◆ **What to produce**
Repeat each record word for word. Leave nothing out.

◆ **Data in this exercise**

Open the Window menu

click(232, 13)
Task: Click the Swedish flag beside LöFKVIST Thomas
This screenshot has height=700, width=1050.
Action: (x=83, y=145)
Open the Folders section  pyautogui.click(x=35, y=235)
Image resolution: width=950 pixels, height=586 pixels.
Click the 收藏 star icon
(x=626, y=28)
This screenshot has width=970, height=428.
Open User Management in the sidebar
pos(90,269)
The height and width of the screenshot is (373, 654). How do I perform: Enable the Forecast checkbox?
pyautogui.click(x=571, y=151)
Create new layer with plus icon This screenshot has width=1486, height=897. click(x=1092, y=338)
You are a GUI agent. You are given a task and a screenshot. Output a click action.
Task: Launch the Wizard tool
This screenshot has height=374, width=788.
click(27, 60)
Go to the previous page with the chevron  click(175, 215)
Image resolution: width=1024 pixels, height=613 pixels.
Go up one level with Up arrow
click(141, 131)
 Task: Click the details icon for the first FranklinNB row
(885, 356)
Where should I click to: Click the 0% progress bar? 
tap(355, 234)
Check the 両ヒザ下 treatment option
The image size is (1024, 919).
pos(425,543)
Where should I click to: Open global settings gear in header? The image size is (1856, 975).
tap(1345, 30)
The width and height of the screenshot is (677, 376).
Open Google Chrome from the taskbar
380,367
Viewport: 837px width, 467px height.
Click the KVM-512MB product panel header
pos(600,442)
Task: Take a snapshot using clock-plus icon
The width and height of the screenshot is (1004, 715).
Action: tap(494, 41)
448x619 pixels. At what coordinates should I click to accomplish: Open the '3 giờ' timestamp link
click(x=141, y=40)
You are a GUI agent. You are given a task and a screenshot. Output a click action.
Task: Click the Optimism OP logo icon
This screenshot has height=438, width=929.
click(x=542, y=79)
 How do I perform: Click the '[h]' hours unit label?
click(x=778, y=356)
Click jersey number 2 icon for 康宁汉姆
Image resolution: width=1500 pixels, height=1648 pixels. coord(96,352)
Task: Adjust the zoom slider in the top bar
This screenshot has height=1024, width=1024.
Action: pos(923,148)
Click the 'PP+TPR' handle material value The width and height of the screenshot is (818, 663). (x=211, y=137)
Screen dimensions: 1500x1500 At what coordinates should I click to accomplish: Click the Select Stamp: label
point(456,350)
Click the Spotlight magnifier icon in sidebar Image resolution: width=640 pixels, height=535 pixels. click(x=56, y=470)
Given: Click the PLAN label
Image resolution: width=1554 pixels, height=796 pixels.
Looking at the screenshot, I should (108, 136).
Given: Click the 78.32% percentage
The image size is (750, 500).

◆ **Answer box**
Open the Window menu

click(232, 13)
Task: Click the Swedish flag beside LöFKVIST Thomas
This screenshot has height=700, width=1050.
Action: (x=83, y=145)
Open the Folders section  pyautogui.click(x=35, y=235)
Image resolution: width=950 pixels, height=586 pixels.
Click the 收藏 star icon
(x=626, y=28)
This screenshot has width=970, height=428.
Open User Management in the sidebar
pos(90,269)
The height and width of the screenshot is (373, 654). How do I perform: Enable the Forecast checkbox?
pyautogui.click(x=571, y=151)
Create new layer with plus icon This screenshot has width=1486, height=897. click(x=1092, y=338)
You are a GUI agent. You are given a task and a screenshot. Output a click action.
Task: Launch the Wizard tool
This screenshot has height=374, width=788.
click(27, 60)
Go to the previous page with the chevron  click(175, 215)
Image resolution: width=1024 pixels, height=613 pixels.
Go up one level with Up arrow
click(141, 131)
 Task: Click the details icon for the first FranklinNB row
(885, 356)
Where should I click to: Click the 0% progress bar? 
tap(355, 234)
Check the 両ヒザ下 treatment option
The image size is (1024, 919).
pos(425,543)
Where should I click to: Open global settings gear in header? The image size is (1856, 975).
tap(1345, 30)
The width and height of the screenshot is (677, 376).
Open Google Chrome from the taskbar
380,367
Viewport: 837px width, 467px height.
Click the KVM-512MB product panel header
pos(600,442)
Task: Take a snapshot using clock-plus icon
The width and height of the screenshot is (1004, 715).
Action: tap(494, 41)
448x619 pixels. At what coordinates should I click to accomplish: Open the '3 giờ' timestamp link
click(x=141, y=40)
You are a GUI agent. You are given a task and a screenshot. Output a click action.
Task: Click the Optimism OP logo icon
This screenshot has height=438, width=929.
click(x=542, y=79)
 How do I perform: Click the '[h]' hours unit label?
click(x=778, y=356)
Click jersey number 2 icon for 康宁汉姆
Image resolution: width=1500 pixels, height=1648 pixels. coord(96,352)
Task: Adjust the zoom slider in the top bar
This screenshot has height=1024, width=1024.
Action: pos(923,148)
Click the 'PP+TPR' handle material value The width and height of the screenshot is (818, 663). (x=211, y=137)
Screen dimensions: 1500x1500 At what coordinates should I click to accomplish: Click the Select Stamp: label
point(456,350)
Click the Spotlight magnifier icon in sidebar Image resolution: width=640 pixels, height=535 pixels. click(x=56, y=470)
Given: Click the PLAN label
Image resolution: width=1554 pixels, height=796 pixels.
Looking at the screenshot, I should (108, 136).
Given: Click the 78.32% percentage
The image size is (750, 500).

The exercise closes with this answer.